Copyright is a legal right that gives the creator of a work an exclusive right to control how that work is used. Copyright only covers the tangible expression of an idea, not the idea itself, but copyright lasts a long time — until 70 years after you die, in most cases.
Under current U.S. law, you own a copyright in a work that you create at the moment it is created — the moment it is reduced to a tangible form (on a canvas, on a computer screen, or otherwise). But you also have the option of registering the copyright of your work with the U.S. government. Why would you do that, if you already have a copyright simply by virtue of creating something? There are two traditional answers.

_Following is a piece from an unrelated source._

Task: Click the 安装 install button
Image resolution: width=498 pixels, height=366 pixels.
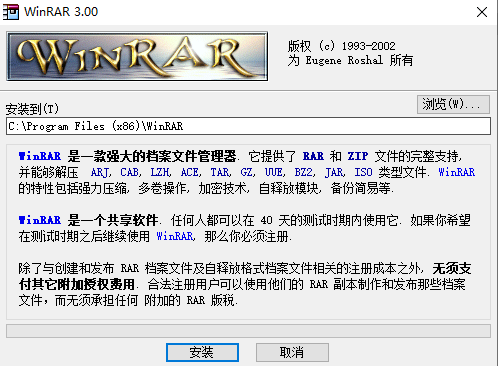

First, even though you own the copyright as soon as you create a work, you can’t enforce, or act upon, that copyright unless it is registered. By “enforce,” I mean that you can’t ask a federal court to take any action to protect your copyright until it is registered. Copyright registration is the “key to the courthouse.” Getting a copyright registered takes several months, so if someone is infringing your copyright, you won’t want to wait for the registration process before taking action (or pay $800 extra to have registration expedited by the U.S. Copyright Office).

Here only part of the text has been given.